Avec leurs trompettes de la taille d’un stade et leurs lignes de piano vibrantes, « Rumbatón » et « El Abusador del Abusador » sont des rappels passionnants et nostalgiques des fusions salsa-reggaeton du milieu des années 2000 (à juste titre, Luny du duo Luny Tunes a produit « Rumbatón » ). « Remix » et « Bloke » sont des ébats reggaeton classiques, exploitant le genre de fantasmes sexuels et d’échanges salaces qui rendaient autrefois le son si irrésistible ; le premier comprend même une référence au morceau « Impacto » de Big Boss en 2007.
Pourtant, une bonne partie des chansons suivent des formats pop prosaïques et prévisibles : « Para Siempre » tisse des textures de guitare acoustique dans une ballade popeton fade et à mi-tempo, tandis que « La Ola » et « Zona del Perreo » sonnent presque comme si elles avaient été conçues pour Liste de lecture « Viva Latino » de Spotify. « Pasatiempo », avec Myke Towers, atterrit principalement en raison de son interpolation de « Show Me Love » de Robyn S. Échantillonner des bangers universellement appréciés est une méthode que Yankee n’a pas eu peur d’employer dans le passé (c’est-à-dire «Con Calma»), et cela fonctionne encore une fois.
« Legendaddy » a également quelques faux pas flagrants : deux fusions EDM, le style mondialement populaire qui a récemment eu une emprise sur les charts latins. « Bombón », mettant en vedette Lil Jon et le visionnaire dembow El Alfa, est pratiquement inécoutable – de la musique de printemps universitaire, avec « Ouais! » ad-libs d’une époque révolue. « Hot », qui est dominé par sa fonction Pitbull, est essentiellement une caricature du tarif des boîtes de nuit de Miami.
Yankee laisse de la place pour un moment d’aventure rafraîchissant avec « Agua ». Le morceau, une collaboration avec Nile Rodgers et la star du reggaeton Rauw Alejandro, est un brillant disco pop étincelant, complété par des riffs de guitare groovy de la légende Chic.
En tant qu’album d’adieu, « Legendaddy » honore tous les styles de la trajectoire de Yankee, soulignant la superpuissance qui lui a permis de survivre en tant que figure de proue dans le jeu d’un jeune artiste : la flexibilité.

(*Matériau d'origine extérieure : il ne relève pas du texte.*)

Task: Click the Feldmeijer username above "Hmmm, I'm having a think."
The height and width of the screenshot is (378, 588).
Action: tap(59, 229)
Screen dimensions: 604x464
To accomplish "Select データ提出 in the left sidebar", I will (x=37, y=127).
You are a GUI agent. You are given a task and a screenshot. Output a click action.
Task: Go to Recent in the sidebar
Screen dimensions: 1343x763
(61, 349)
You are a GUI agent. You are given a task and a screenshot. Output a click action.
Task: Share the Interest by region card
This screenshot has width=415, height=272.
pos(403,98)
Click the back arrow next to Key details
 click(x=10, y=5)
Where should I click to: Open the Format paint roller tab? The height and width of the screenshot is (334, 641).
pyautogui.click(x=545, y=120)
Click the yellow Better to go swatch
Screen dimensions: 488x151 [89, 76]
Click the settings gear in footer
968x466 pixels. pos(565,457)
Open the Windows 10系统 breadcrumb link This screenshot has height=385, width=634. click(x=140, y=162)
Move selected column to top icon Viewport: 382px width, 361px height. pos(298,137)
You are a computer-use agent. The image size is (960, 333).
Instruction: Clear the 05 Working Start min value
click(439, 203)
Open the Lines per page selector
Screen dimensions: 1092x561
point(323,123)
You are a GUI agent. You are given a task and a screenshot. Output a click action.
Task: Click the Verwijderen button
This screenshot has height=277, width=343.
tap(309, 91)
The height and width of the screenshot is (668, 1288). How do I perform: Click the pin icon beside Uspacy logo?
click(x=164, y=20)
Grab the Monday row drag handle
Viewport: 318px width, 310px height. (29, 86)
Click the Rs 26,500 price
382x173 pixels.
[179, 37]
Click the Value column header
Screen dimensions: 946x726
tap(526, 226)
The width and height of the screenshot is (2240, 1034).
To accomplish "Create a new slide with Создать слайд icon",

Et de cette façon, l’album reflète également l’histoire du reggaeton lui-même : un son désormais méconnaissable depuis ses débuts politiques et populaires, et dont l’histoire implique une transformation constante.
Il y a toujours une chance que Yankee revienne sur une sorte de tournée de retour, comme l’ont fait de nombreux géants du hip-hop après s’être retirés. Yankee a obtenu ses fleurs alors qu’il était encore là, et son impact indélébile ne peut être sous-estimé. Mais « Legendaddy » en dit également long sur ce dont le reggaeton a le plus besoin en ce moment : du sang frais, une esthétique peu orthodoxe et des créateurs de contes cherchant à injecter dans le genre l’euphorie, les feux d’artifice et la profondeur narrative que le mouvement promet depuis sa création.